Thoughts on the box and life outside it

Steve Kelman reflects on the challenges of convincing others that unconventional wisdom is common sense.

As administrator of the Office of Federal Procurement Policy in the mid-1990s, Steve Kelman pioneered some unconventional ideas. The ideas stemmed from a realization that government agencies had tied themselves to a procurement process that was unnecessarily convoluted. He began by pushing for legislation and regulations that simplified the procurement process. Then he tried to convince procurement officials to free themselves from the restraints that were no longer there.

In an interview with FCW's editor-at-large, Judi Hasson, Kelman — a columnist for Federal Computer Week — talked about what it's like to bring unconventional thinking to the federal government.

Do you think of yourself as an outside-the-box thinker?

I don't spend my time going around thinking I'm out of the box or in the box.

There are two ways that maybe I try to think differently ... in an academic context and in general. Academics value a new idea for its sake. As an academic, there's part of me that likes [being] counterintuitive. If it's intuitive, everyone could have thought it up.

Then there's the public policy and public side of me. I remember being very affected by Ted Kennedy's speech at his brother Robert's funeral when he paraphrased lines from a play by George Bernard Shaw: "Some men see things as they are and say, 'Why?' I dream things that never were and say, 'Why not?'"

That line sort of captured me in so many ways. My approach to thinking about government and the public sector [is] let's not assume that the way we are doing things now is the best and [let's] always look for ways to do things better.

Was it frustrating working in government?

Everybody always says people resist change. One day I was thinking about it ... gee, it's not the case necessarily for most elements of our lives. If you look in politics, there are some people who like the way things are and some people who are actively seeking change.

If you look at technology, there are some people who love to try the latest new gadgets. For other people, it's the last thing they want to do. Why should governmental organizations be any different? Suddenly I realized that you shouldn't think of people in any government organization as a monolithic mask who resist change. There will be some people who resist change and some people who will embrace or welcome or seek change.

I guess it's outside the box, it's different, from the way of managing change in government. ... It's a big theme around government. I guess my views on that are somewhat different.
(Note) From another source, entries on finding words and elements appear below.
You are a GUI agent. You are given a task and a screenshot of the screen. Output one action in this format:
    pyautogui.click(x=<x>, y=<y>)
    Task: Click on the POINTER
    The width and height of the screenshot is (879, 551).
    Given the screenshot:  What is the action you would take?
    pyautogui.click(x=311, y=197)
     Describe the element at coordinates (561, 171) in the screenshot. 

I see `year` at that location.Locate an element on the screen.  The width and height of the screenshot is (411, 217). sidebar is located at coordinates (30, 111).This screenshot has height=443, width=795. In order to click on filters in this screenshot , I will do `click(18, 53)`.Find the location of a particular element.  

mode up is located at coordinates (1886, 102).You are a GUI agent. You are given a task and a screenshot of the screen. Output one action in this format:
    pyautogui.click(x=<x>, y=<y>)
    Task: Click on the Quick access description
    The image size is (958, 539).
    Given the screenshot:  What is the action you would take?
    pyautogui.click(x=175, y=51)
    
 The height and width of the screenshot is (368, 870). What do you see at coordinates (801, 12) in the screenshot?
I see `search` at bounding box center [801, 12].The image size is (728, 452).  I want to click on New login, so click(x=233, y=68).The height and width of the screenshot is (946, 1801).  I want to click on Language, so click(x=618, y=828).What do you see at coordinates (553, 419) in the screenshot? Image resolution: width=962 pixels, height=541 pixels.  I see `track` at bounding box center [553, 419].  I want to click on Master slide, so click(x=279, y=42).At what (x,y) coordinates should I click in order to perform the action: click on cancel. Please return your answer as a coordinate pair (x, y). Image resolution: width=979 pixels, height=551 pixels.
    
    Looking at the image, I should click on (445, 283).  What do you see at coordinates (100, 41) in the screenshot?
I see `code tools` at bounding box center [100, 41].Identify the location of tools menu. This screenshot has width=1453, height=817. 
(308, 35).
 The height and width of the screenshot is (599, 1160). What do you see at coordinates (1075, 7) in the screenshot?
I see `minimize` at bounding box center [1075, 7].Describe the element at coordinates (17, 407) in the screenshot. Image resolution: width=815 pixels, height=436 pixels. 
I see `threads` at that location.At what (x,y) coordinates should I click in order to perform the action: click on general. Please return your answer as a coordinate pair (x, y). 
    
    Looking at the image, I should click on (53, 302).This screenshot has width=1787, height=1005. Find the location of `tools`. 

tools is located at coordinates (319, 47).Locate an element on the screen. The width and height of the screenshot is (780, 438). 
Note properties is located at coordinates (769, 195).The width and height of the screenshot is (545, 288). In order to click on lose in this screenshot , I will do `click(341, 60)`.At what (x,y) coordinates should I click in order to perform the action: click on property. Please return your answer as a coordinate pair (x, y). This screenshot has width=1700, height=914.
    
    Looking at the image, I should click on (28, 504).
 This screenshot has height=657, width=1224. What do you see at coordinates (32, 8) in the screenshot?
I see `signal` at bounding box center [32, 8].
Almost every one of those conferences and discussions start with the idea that people resist change. I start at a somewhat different place.

Yes, there are people who resist change. There are also people who seek and embrace change. There are also people who embrace change for change's sake.

I see managing change in government as more like trying to manage a political process where you have some people for, some people against, and your task is to get the people who are for [change to be] more powerful, more in a position to try to help [you] out and weaken the people who are trying to resist. I see it more as a political process.

I felt frustrated surprisingly seldom. I was afraid when I went into government that I was going to be frustrated because of the idea that people resist change. A lot more people embrace the idea of change and improvement than I expected.

When I came into government, I think many people, including me, thought that what we were trying to undertake in terms of turning around the procurement system was completely utopian and would never happen. ... What I observed there were a lot more people who signed up and were energized by change than I think most people, including me, expected.

What does it mean to be outside the box?

For me, it doesn't just happen. A part of it is in your genes, the optimism. My version of outside-the-box [thinking] has a strong element of "we can do better" and "don't accept the status quo as inevitable."

To think you can do better, I think you need an optimistic personality. And some of that comes from your genes. My dad, who is now 85, left his home country as a refugee when he was 19 ... a Jewish refugee from Hitler. He jumped off a train. He was expelled from Switzerland. He was a refugee in France. He got tuberculosis. He came to the United States and didn't speak a word of English. His education had been interrupted when Hitler came to power. He had a relapse of TB and couldn't work for a few years. And if you met him, you would think, here's a man who has never had a bad thing happen in his life. He is so upbeat.

I think you have to have an optimism that you can make progress. If you are going to think outside the box, if you are going to dream things that never were and ask why not, you have to be optimistic. That part I think comes down to you are either born that way or not.

The dirty little secret of out-of-the-box thinkers is that they are very good listeners. You have to constantly train yourself and remind yourself to listen.

A lot of outside-the-box ideas you get from someone else. There's a lot of research on creativity. A lot of creative ideas come from taking an insight or way of thinking and applying it to another area.